XML Sitemaps are critical to help search engines crawl websites, but I frequently see clients with critical errors in their XML sitemaps. That’s a problem because search engines may ignore sitemaps if they repeatedly encounter URL errors when crawling them.
What Is An XML Sitemap?
An XML Sitemap is an XML file that contains a structured list of URLs that helps search engines crawl websites. It’s designed explicitly for search engines – not humans – and acts as a supplement. Whereas web crawlers like Googlebot will crawl sites and follow links to find pages, the XML sitemap can act as a safety net to help Googlebot find pages that aren’t easily accessed by crawling a site (typically called island pages, if there are no links built to them).
Where Do XML Sitemaps Live?
The XML sitemap lives in the root folder, immediately after the domain, and often follows a naming convention such as domain.com/sitemap.xml. A Sitemap declaration should also be placed in the robots.txt file so that Google can easily discover it when it crawls the robots.txt file.
What URLs Should Be Included In An XML Sitemap?
URLs included in the XML sitemap should be URLs that are intended to be crawled, indexed and ranked in search results.
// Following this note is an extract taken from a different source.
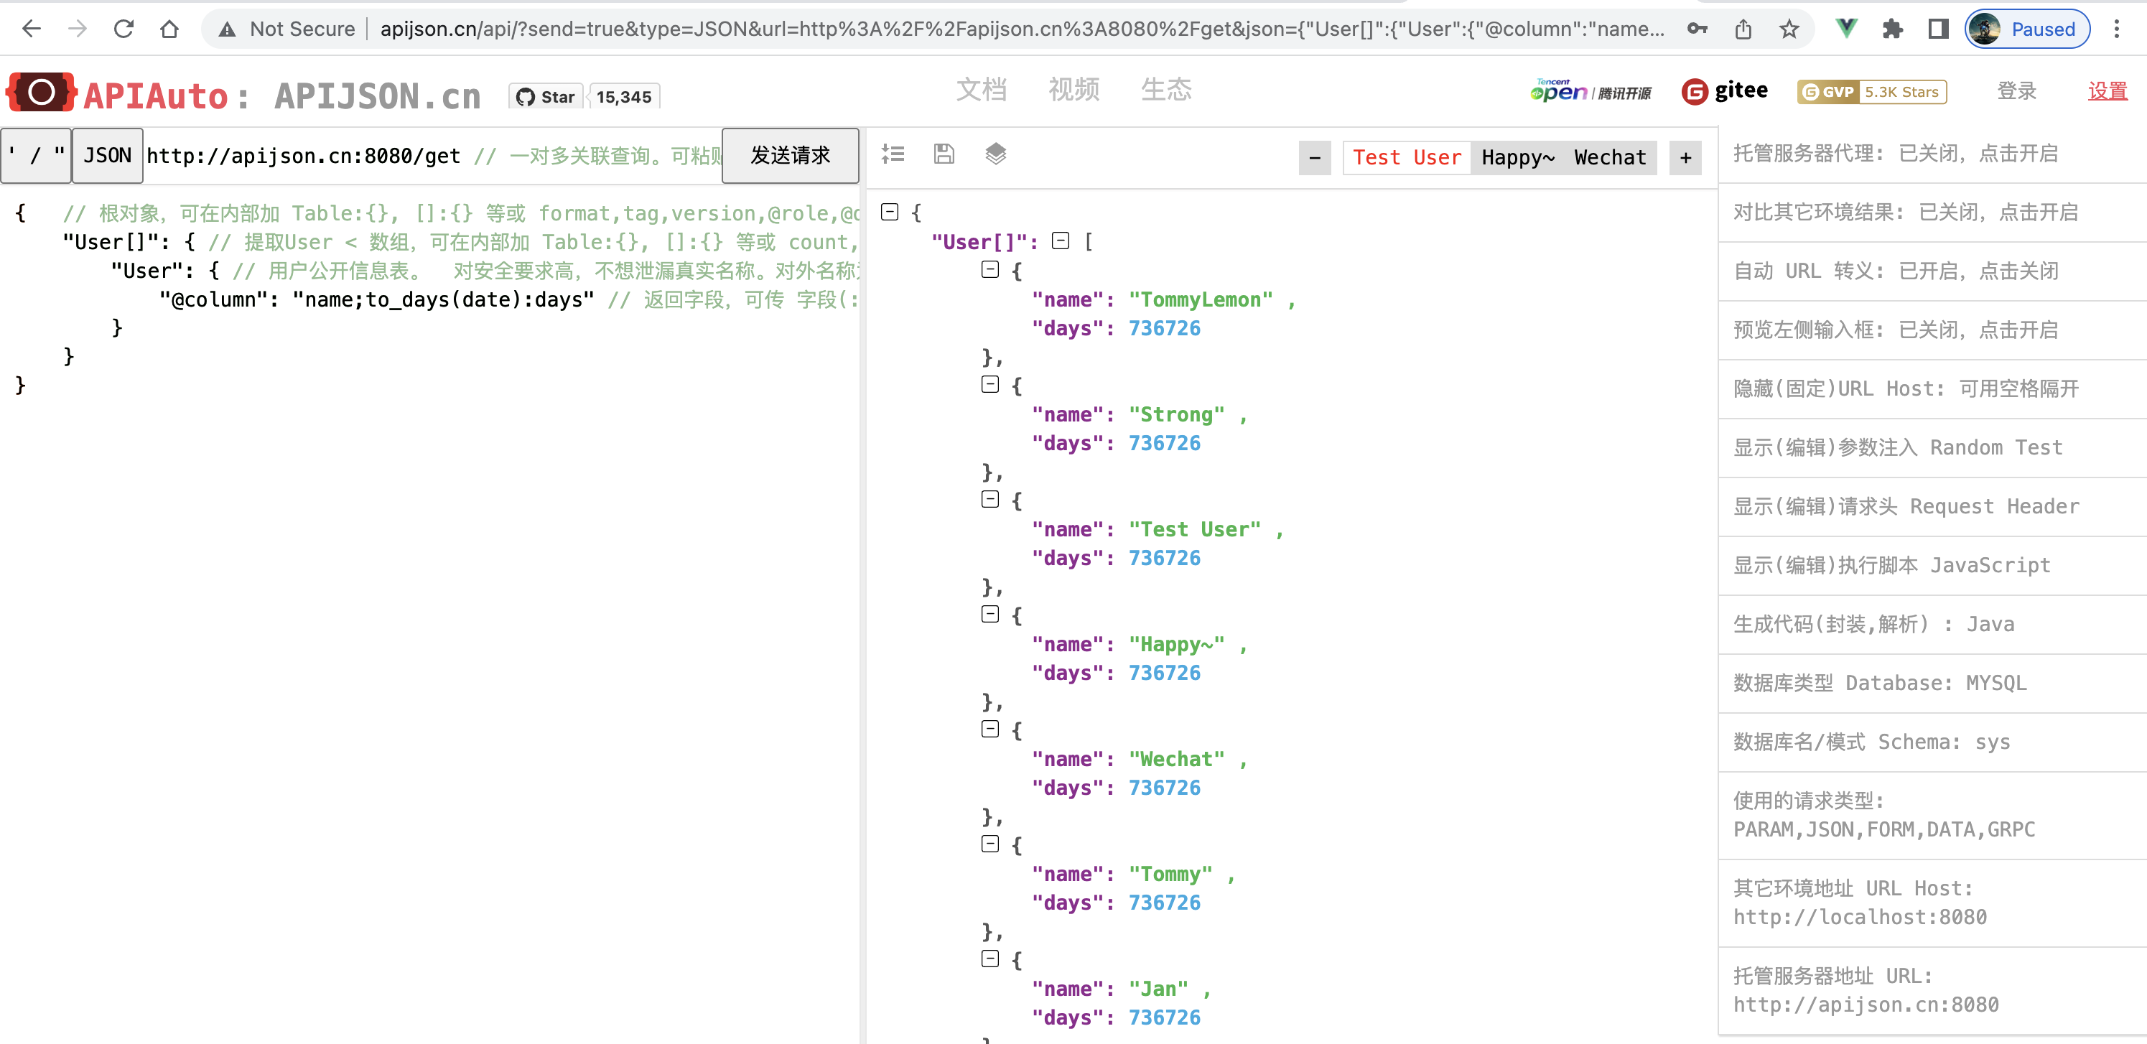Collapse the TommyLemon user object
Screen dimensions: 2147x1044
point(990,270)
URLs should meet the following specific criteria in order to be included:
- Only 200 OK URLs: no 404s, 301s, etc.
- Pages do not contain a noindex tag
- Pages are not canonicalized elsewhere
- Pages are not blocked by robots.txt
HTTP Status Codes
Sitemap URLs should return clean 200 status codes. That means no 301 or 302 redirects, 404 errors, 410 errors or otherwise. Google won’t index pages that return 404 errors, and if Googlebot does encounter a 301 redirect, it will typically follow it and find the destination URL, then index that.
If you have 404 errors, first ask why: was a page’s URL changed? If so, consider redirecting that URL by locating the new URL. Take that new URL and make sure that is included in the sitemap.
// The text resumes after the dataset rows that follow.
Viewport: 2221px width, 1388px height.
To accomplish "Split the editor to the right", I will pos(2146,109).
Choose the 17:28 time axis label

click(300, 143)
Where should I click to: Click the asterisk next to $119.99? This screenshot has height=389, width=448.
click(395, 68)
If there are 301s or 302s, follow them to the destination URL (which should be a 200) and replace the redirected URL in the sitemap.
Noindexed & Disallowed Pages
If a page has a noindex tag, then it’s clearly not intended to be indexed, so it’s a moot point to include it in the XML sitemap. Similarly, if a page is blocked from being crawled with robots.txt, those URLs should not be included either.
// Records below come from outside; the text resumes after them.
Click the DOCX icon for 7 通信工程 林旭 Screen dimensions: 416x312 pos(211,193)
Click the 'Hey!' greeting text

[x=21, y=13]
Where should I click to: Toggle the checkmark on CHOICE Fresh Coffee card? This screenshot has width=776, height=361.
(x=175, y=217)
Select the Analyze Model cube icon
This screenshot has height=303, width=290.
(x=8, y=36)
If you DO have noindexed or disallowed pages in your XML sitemap, re-evaluate whether they should be blocked. It may be that you have a rogue robots.txt rule or noindex tags that should be removed.]
If a page in the sitemap has a canonical tag that points to another page, then remove that URL and replace it with the canonicalized one.
Does Every Clean 200 Status URL Need To Be Included?
In short, no. Especially on very large sites, it may make sense to prioritize the most important pages and include those in the XML Sitemap. Lower priority, less important pages may be omitted. Just because a page is not included in the XML sitemap does not mean it won’t get crawled and indexed.
Sitemap Limits & Index Files
An XML sitemap can only contain 50,000 URLs or reach a file size of 10MB. Sitemaps that exceed this limit may get partially crawled or ignored completely. If a site has more than 50,000 URLs, you’ll need to create multiple sitemaps.
These additional sitemaps may be located using a sitemap index file. It’s basically a sitemap that has other sitemaps linked inside it. Instead of including multiple sitemaps in the robots.txt file, only the index file needs to be included.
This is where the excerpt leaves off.